The prestigious award from the Department of Defense’s Congressionally Directed Medical Research Program (CDMRP), which Dr. Faltas received in April, provides $610,000 in funding over a three-year period to conduct this impactful research. This is the first year that bladder cancer was added to the list of the research topics funded by CDMRP, emphasizing the growing recognition of this cancer’s toll on patients’ lives.
Dr. Faltas will use the award to investigate the role of the APOBEC3 family of proteins. These proteins normally act as part of the human innate immune system to deactivate viruses such as HIV by mutating their DNA. He hypothesizes that these proteins also play a critical role in editing the DNA of bladder cancer cells to cause mutations that drive chemotherapy resistance over time.

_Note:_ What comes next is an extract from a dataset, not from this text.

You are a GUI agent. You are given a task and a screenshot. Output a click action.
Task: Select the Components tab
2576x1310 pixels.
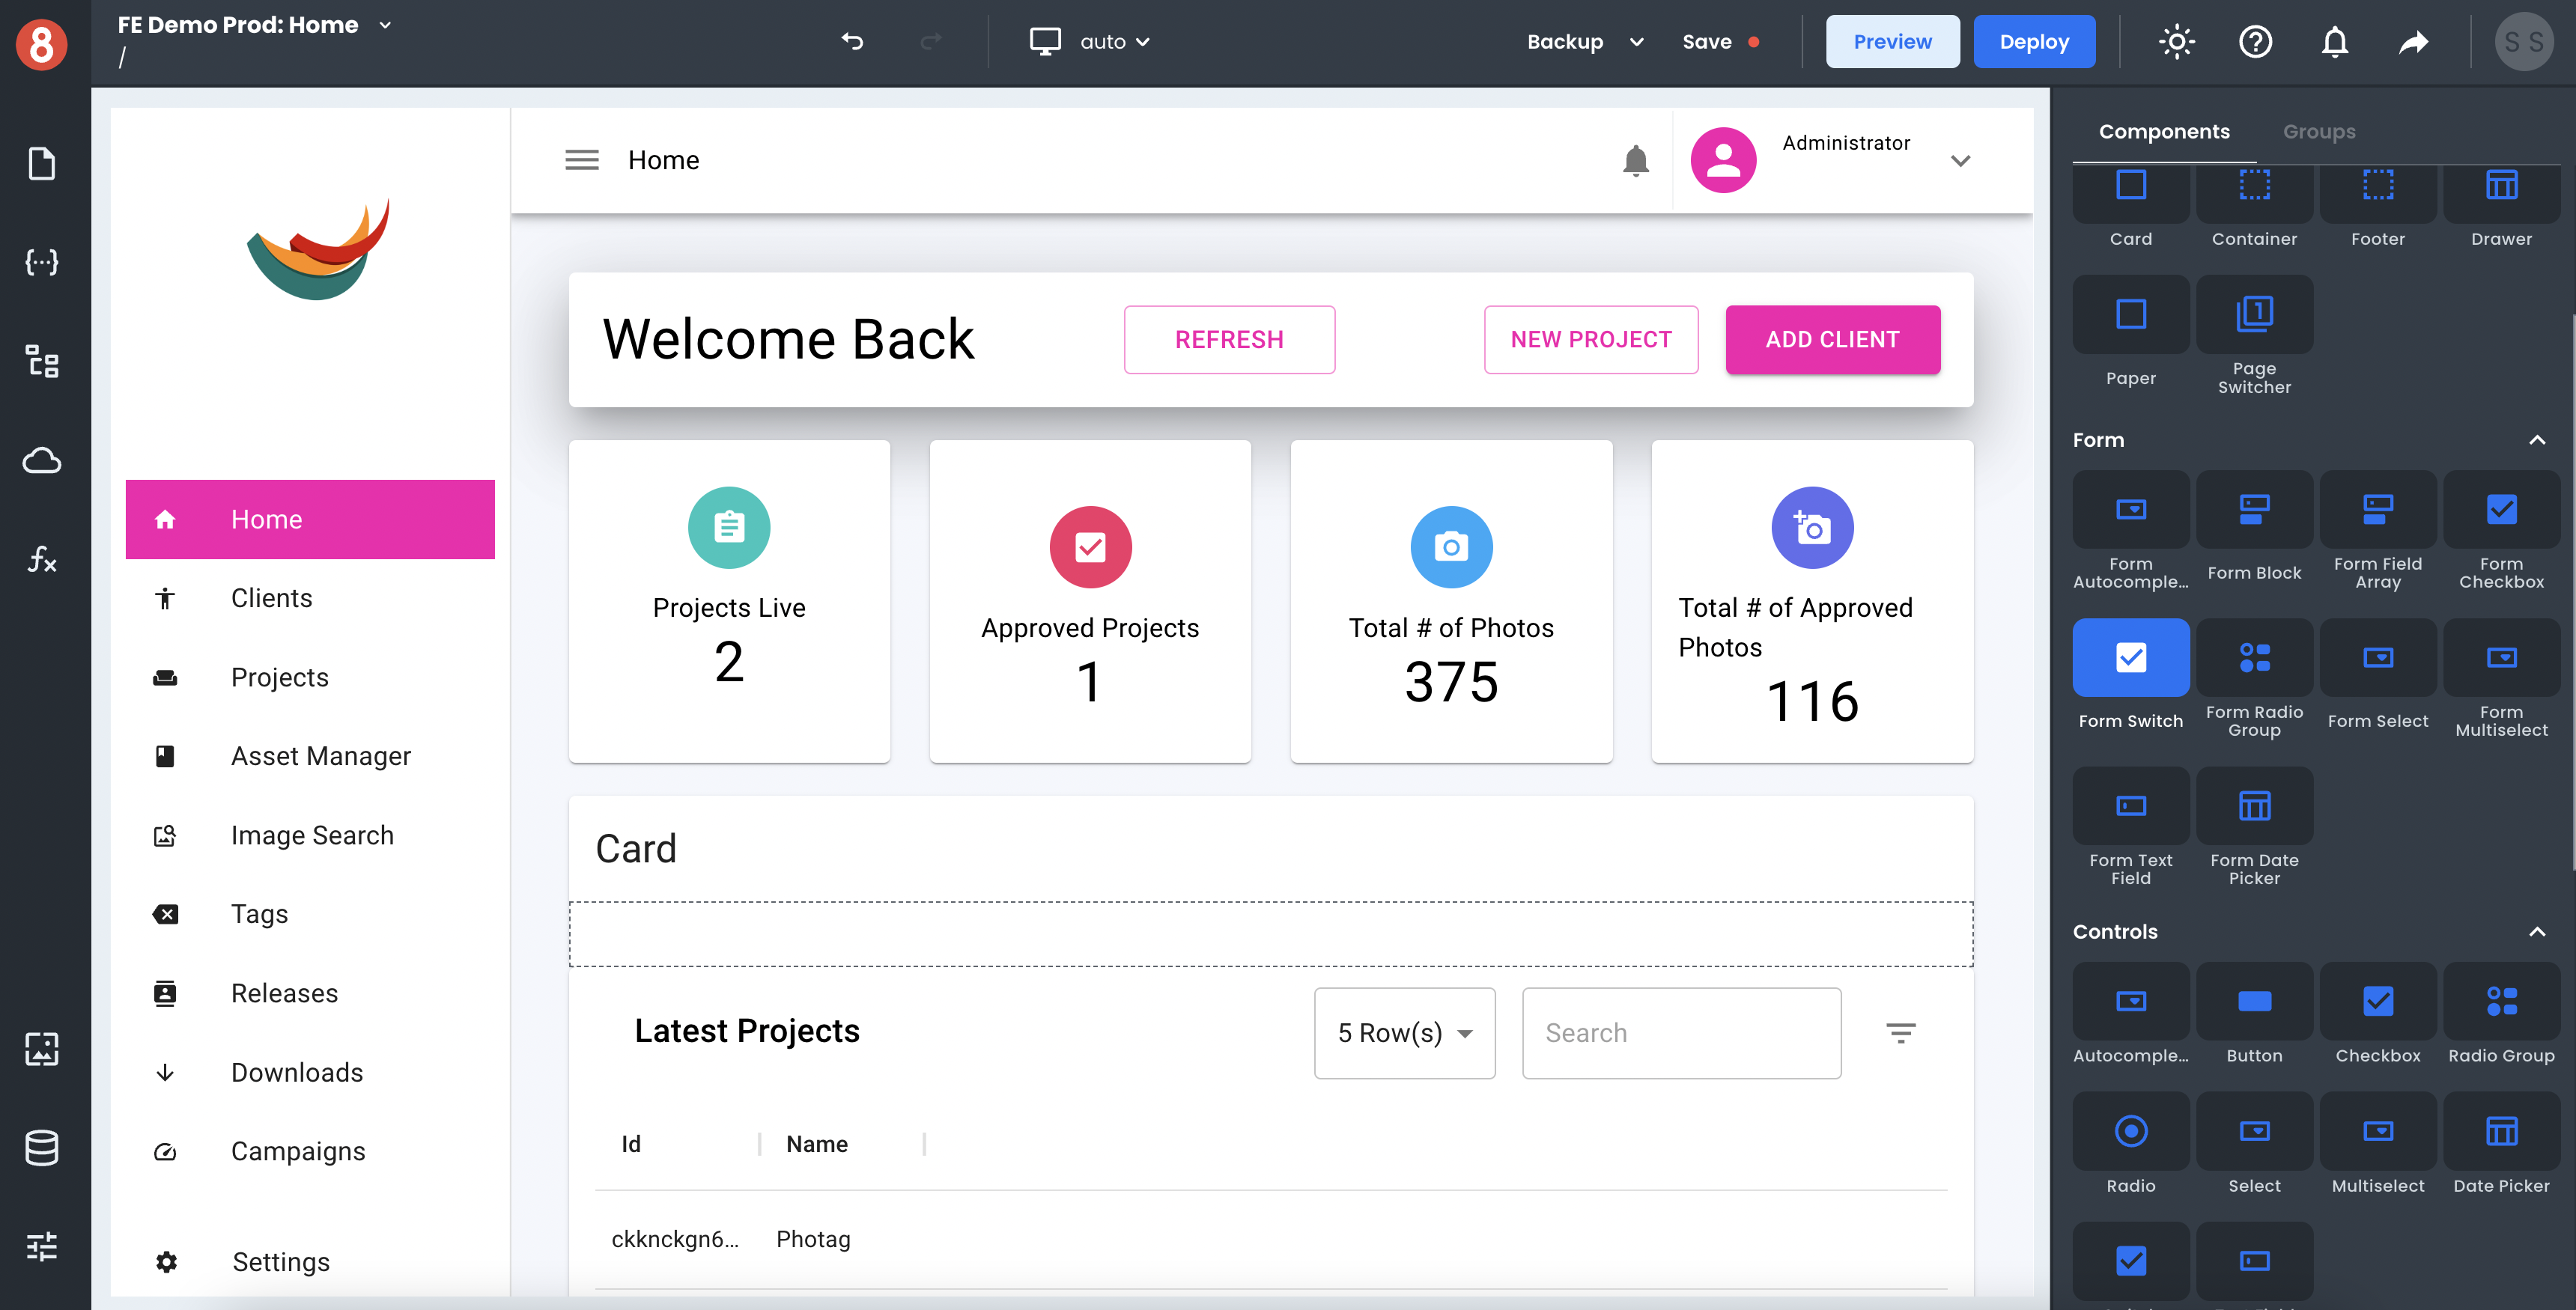2165,132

“Once we understand how these proteins drive resistance to therapy, we will be able to prevent resistance from happening in the first place in patients with bladder cancer,” Dr. Faltas said.
Bladder cancer is the fourth most common cancer in men. It is estimated that there are approximately 76,000 new cases and 16,000 deaths caused by the disease each year. In 2016, the first therapy was approved for patients with advanced bladder cancer that progressed after chemotherapy. Additional similar therapies have been approved since then. Unfortunately, less than a quarter of patients respond to these therapies. Dr. Faltas believes that by understanding the biology of resistance, scientists can develop treatment strategies to prevent disease progression or even reverse it.
Dr. Faltas previously found that a pattern of mutations attributed to the APOBEC3 proteins was enriched in bladder cancer patients who have had chemotherapy. He hypothesizes that chemotherapy drugs cause breaks to form in double-stranded DNA, exposing single strands of DNA. These exposed strands are then bound and mutated by the APOBEC3 proteins in bladder cancer cells.
“Our study will dissect a critical mechanism that drives the evolution of bladder cancer and resistance to therapy,” Dr. Faltas said. “I am grateful for the support of the Department of Defense for my research. My goal is to translate these results to new therapies for bladder cancer patients.”